Рассуждение завершает не вывод, а, скорее, жалоба, похожая на стон:
Душевная гармония – при опоре на сознание, таящее в себе такой заряд трагизма, – не может быть устойчивой. Возврат Баратынского к «отрицательной поэзии» оказался психологически закономерным. Провоцировала его идеологическая атмосфера второй половины тридцатых годов – действия правительства, вынуждавшие «мыслить в молчании». Способствовало ему и замыкание личного жизненного круга – отход поэта от московских шеллингианцев, в частности от человека, среди них наиболее ему близкого, – того, кому Баратынский некогда писал «Дружба твоя, милый Киреевский, принадлежит к моему домашнему счастью» [580]. Отказ от этой дружбы существеннейшим образом сузил жизненное пространство поэта. Как нарочно, в последнем из сохранившихся писем к Киревскому Баратынский предлагал ему на обсуждение вопрос о соотношении «общественного и индивидуального», «наружного и внутреннего» начал. В предшествующем письме он характерно уточнил свою позицию: «Под уединением я не разумею одиночества» [524].
Жизнь решила эту проблему в согласии с собственным разумением: на рубеже 30-ых —40-х гг. Баратынский совершенно лишен возможностей интеллектуального общения; исключение составляют редкие его письма к старым знакомцам, литераторам пушкинского круга – Плетневу, Вяземскому. Обращением к Петру Андреевичу Вяземскому открывается и последний сборник поэта, объединяющий его лирические произведения второй половины 30-х гг. – «Сумерки».
В научной литературе, посвященной Баратынскому, этот сборник определяют как образование нового типа – не просто собрание стихотворений, но первую российскую книгу стихов.
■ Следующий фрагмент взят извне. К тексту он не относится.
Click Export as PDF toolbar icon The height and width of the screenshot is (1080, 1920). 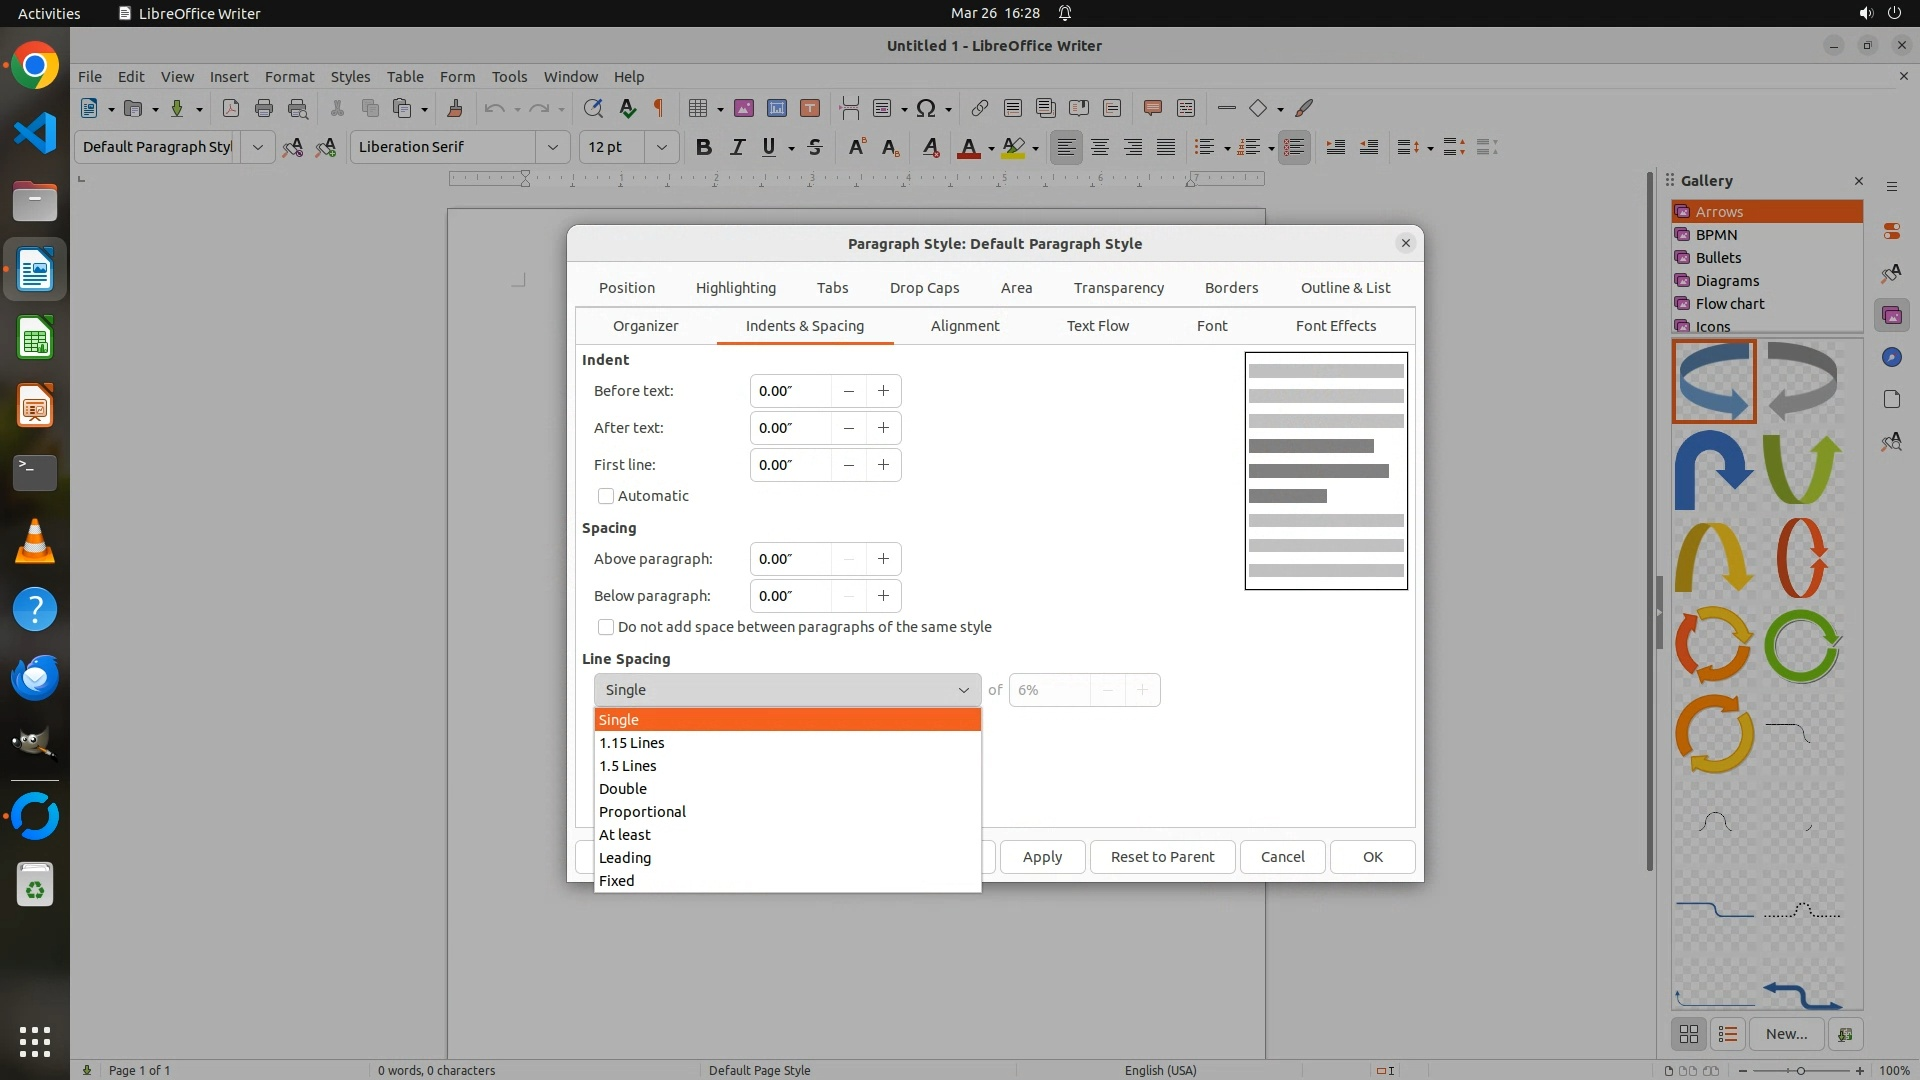coord(231,108)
Это не означает, что в ней следует предполагать наличие единого сюжета. Связь между произведениями, создававшимися на протяжении семи лет, изощреннее, сложнее. Перед нами цикл особого рода: его можно было бы уподобить той жанровой форме, которая в музыке носит название сюиты. Фрагменты этой сюиты (и в то же время вполне автономные, замкнутые произведения) взаимодействуют друг с другом согласно принципу динамической изменчивости; их «перекличка» свободна от однозначной обязательности.
Давно замечено: крупные, «программные» вещи в сборнике окружены скоплением миниатюр, поверх них они развивают своей общие темы. Еще интереснее, когда эти произведения будто полемизируют между собой, демонстрируя разные грани единой проблемы.
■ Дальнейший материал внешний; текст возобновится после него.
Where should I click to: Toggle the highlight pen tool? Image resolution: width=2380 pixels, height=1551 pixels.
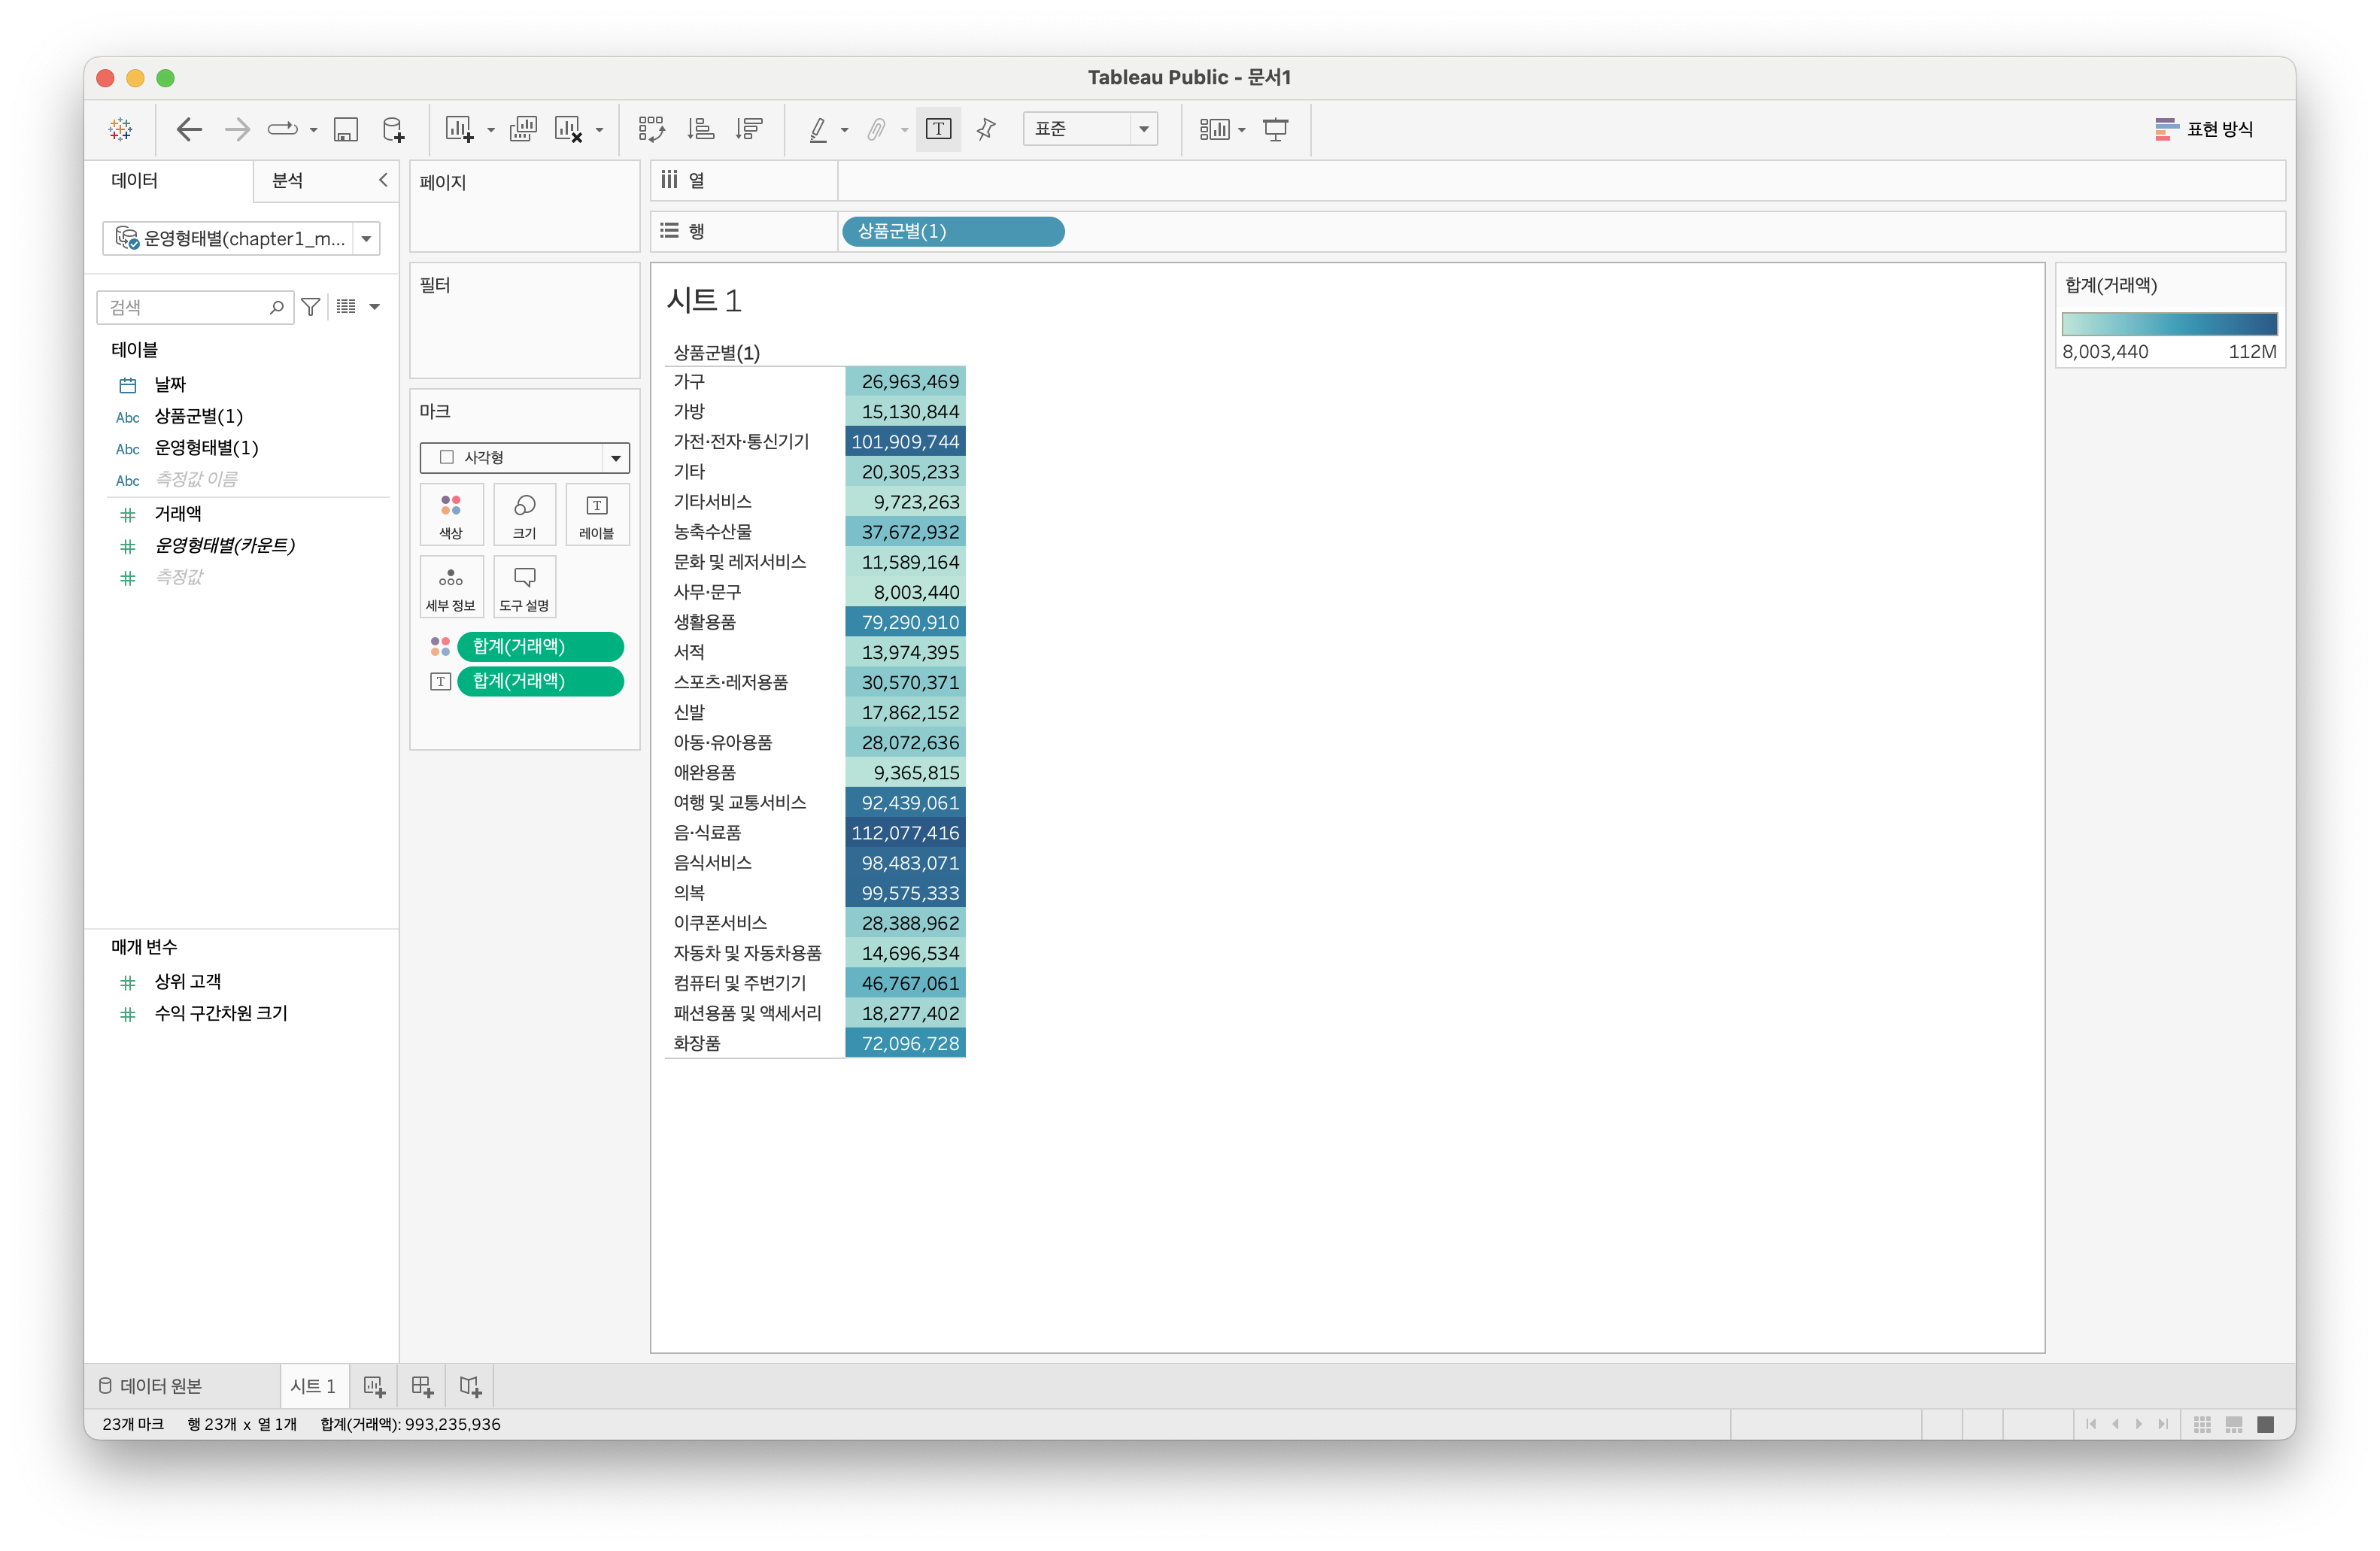tap(818, 129)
Так, открывающее книгу послание «Князю Петру Андреевичу Вяземскому» не только – в соответствии с обычной ролью посвящения – дает «крышу» всему сборнику, одновременно оно значимо противостоит произведению, намечающему геометрический центр книги – элегии «На что вы, дни! Юдольный мир явленья…». «Последний поэт», задающий одну из центральных тем цикла – гибель искусства в условиях «железного века», находит расширенное продолжение в «Приметах», до некоторой степени– и в «Предрассудке»; «Недоносок» – в противовес отношениям соответствия – включен в контекст противоположений: в нем оспаривается поэтическая мысль «Бокала» и «Алкивиала». «Ахилл» – эта сжатая, целостная метафора – пересекается с фрагментами грандиозной «Осени», миниатюра «Все мысль да мысль! Художник бедный слова…» – с завершающей книгу, а потому по-особому акцентированной «Рифмой». Впрочем, «Рифма» в своей итоговости вступает в сложный контакт и с первой идеологической декларацией – «Последним поэтом».
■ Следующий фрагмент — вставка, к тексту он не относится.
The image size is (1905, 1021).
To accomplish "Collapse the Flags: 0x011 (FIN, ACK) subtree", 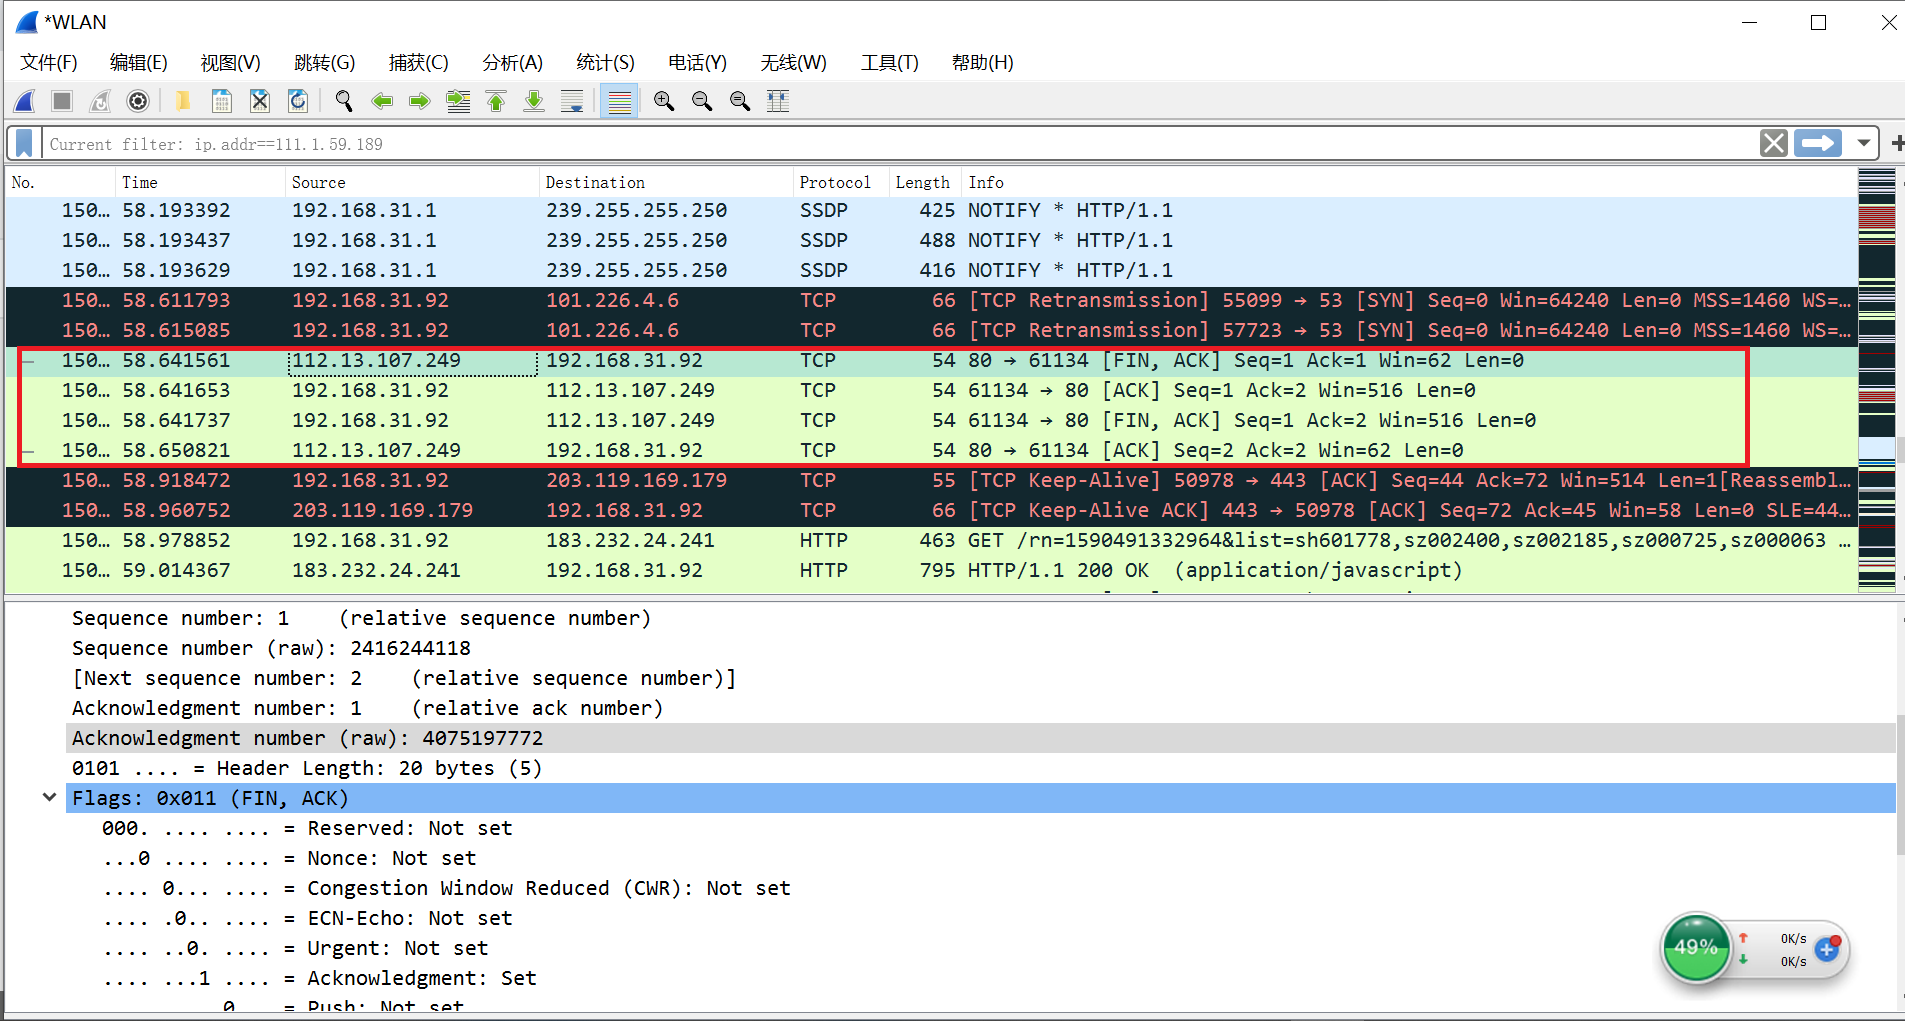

Повторяю, линии, проводимые мной, не несут в себе жесткой обязательности. Возможен и другой интеллектуальный чертеж, возникающий в связи с какими-либо иными поэтическими параметрами, Принципиально главное – «законность» вариаций, Именно она отвечает природе лирики, являющей собою – даже при наличии доминирующей тональности – хор голосов, поддерживающих друг друга либо диссонирующих.
О «Сумерках» в целом много писали. Как и о центральных стихотворениях, входящих в сборник. Не имея возможности анализировать их сколько-нибудь подробно, остановлюсь лишь на некоторых из сопряжений, представляющихся мне наиболее значительными. Прежде всего – на стихотворении «На что вы, дни!» в его сложной соотнесенности с посланием к Вяземскому.
Именно первое из них, вбирающее в себя элегический опыт раннего Баратынского, позволяет оценить точность известного замечания о поэте, принадлежащего М. А. Мельгунову. Он назвал Баратынского «элегическим поэтом современного человечества», художником, который «возвел личную скорбь до общего философского значения» [344].